Мрацкий усмехнулся и подумал: «Хорош пример выискал!»
IX
После паузы Мрацкий, переменив голос, невколько важно произнес, оглядывая гостей:
– Вот-с, просил я вас, Петр Иванович, и вас, Марьяна Игнатьевна, на совещание опекунское первейшей важности. Распространяться не буду, сами сейчас уразумеете, в чем дело. Позвольте вам прочесть письмо, иолученное мною вчера от губернатора.
Мрацкий достал из бокового кармана бумагу и прочел ее вслух медленно и внятно. Затем он сложил листок, положил его в карман и вопросительно взглянул сначала на мамушку, а потом на опекуна.
И тот и другая молчали.
– Ну-с, что ж скажете?
– Да, что же-с… ничего-с! – весело отозвался Жданов.
Мрацкий перевел глаза на Щепину.
– И я тоже, Сергей Сергеевич, ничего сказать не могу… Послушаю прежде, что вы скажете.
– Извольте! Мое мнение будет такое-с, что князь Льгов жених завидный для всякой девицы, и, как бы Нилочка ни была богата, все-таки для нее это пара. Будет она княгиня Льгова, а ей при ее богатстве и при ее красоте только титулования не хватает.

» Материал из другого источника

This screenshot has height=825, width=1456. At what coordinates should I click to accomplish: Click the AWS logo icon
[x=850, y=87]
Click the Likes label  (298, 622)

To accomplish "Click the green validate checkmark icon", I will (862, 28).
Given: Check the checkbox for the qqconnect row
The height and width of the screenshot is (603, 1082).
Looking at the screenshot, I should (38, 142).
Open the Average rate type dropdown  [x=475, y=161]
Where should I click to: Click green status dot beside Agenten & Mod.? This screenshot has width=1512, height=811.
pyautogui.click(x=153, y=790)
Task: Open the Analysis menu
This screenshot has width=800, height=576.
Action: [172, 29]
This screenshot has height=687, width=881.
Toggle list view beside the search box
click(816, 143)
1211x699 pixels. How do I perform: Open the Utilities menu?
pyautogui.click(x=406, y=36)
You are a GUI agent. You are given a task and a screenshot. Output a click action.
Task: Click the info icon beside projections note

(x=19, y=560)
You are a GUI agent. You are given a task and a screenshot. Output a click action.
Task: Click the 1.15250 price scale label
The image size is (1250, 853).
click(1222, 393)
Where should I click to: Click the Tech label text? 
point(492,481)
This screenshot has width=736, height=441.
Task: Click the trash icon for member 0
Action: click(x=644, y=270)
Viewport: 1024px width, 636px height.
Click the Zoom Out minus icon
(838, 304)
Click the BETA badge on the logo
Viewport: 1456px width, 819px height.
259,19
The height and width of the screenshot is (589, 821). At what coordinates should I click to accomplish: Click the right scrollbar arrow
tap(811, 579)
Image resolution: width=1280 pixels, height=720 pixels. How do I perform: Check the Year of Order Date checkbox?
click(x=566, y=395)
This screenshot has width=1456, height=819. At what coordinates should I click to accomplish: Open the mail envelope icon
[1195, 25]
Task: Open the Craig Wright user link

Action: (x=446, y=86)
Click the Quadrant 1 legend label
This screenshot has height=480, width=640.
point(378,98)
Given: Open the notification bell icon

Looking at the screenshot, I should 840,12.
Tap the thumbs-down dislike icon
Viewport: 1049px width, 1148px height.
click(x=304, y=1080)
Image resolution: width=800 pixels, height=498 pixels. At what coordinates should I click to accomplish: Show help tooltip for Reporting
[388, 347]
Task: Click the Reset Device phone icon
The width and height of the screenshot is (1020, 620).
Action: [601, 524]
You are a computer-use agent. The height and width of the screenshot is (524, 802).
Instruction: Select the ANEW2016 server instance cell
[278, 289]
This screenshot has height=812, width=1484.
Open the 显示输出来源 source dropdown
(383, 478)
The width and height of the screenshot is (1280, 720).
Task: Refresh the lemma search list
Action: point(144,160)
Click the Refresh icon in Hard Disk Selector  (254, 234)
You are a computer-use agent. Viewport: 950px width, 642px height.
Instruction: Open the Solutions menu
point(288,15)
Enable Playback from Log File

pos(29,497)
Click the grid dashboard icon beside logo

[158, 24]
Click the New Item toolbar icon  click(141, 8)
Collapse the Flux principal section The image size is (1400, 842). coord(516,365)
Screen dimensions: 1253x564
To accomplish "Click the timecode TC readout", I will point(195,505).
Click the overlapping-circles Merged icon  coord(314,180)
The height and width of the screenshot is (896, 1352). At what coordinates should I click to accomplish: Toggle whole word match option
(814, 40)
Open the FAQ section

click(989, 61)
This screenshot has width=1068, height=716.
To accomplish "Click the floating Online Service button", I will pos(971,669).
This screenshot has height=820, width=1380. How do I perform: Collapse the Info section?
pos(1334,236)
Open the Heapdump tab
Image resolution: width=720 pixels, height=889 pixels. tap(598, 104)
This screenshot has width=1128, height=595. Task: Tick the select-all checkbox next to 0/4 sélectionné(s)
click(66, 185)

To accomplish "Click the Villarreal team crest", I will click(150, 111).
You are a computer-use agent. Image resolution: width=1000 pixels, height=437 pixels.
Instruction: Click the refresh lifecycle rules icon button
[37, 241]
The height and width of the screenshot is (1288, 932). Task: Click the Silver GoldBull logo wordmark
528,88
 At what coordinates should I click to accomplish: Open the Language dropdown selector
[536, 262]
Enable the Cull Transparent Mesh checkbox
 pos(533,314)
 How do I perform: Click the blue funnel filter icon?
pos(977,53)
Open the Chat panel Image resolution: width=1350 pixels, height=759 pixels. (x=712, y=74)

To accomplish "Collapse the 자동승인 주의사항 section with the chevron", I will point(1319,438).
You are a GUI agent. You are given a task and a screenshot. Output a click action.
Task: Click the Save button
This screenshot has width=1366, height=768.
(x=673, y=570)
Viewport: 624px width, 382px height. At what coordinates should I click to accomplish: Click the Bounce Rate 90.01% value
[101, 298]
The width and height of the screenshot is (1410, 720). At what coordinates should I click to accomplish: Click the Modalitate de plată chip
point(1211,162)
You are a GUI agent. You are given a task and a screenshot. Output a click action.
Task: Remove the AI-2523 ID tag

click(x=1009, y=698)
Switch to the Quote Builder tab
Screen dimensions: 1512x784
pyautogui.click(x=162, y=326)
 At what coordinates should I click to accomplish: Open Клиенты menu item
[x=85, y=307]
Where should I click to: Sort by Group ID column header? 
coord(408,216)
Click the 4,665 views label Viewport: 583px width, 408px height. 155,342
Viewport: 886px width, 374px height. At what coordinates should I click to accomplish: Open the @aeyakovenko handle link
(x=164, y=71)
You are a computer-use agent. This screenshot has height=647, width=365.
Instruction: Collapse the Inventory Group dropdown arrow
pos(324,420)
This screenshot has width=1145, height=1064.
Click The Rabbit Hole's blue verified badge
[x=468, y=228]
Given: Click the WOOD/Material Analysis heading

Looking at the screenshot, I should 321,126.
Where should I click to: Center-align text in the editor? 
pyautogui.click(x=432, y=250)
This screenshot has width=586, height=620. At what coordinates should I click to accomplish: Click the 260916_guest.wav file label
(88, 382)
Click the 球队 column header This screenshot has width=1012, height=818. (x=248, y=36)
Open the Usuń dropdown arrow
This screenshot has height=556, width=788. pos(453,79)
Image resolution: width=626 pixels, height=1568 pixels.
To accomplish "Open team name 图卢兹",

Князь – человек доброго нрава, тихий, любезный и неглупый, хорошим хозяином тоже будет. Чего же лучше желать?..
Говоря это, Мрацкий не спускал глаз с Щепиной, и, несмотря на старание той не выдать себя, он все-таки заметил в лице ее полное изумление и внутренно улыбнулся.
– Стало быть, Сергей Сергеевич, если Нилочка скажет, что князь ей по сердцу, то и вы согласны будете? – спросила Щепина.
– Конечно-с, а вы разве не будете согласны?
– Что ж мне! Мне счастие моей Нилочки всего дороже. Коли ее счастие в замужестве с князем, так и господь благослови! Только мало я этого князя знаю… какой он такой, совсем не знаю… может, злой!..
– Что вы! – воскликнул Мрацкий. – Добрейшей души человек!
– Сказывали тоже – сильно зашибал он, кутил, безобразничал в столицах, а теперь в Самаре тихоней прикинулся.
– Вздор все! Пустое, Марьяна Игнатьевна. И какой же молодой человек живет монахом? Женится – остепенится!
Щепина ничего не ответила и с озабоченным лицом наклонилась над столом.
– Ну, а вы, Петр Иванович, как скажете? – обратился Мрацкий к товарищу.
– Я что же-с… Я ничего-с… Только, позвольте доложить, ведь если Нилочка выйдет замуж, то мы-то с вами сейчас, стало быть, отсюда вон? Нас сейчас, опекунов-то, побоку?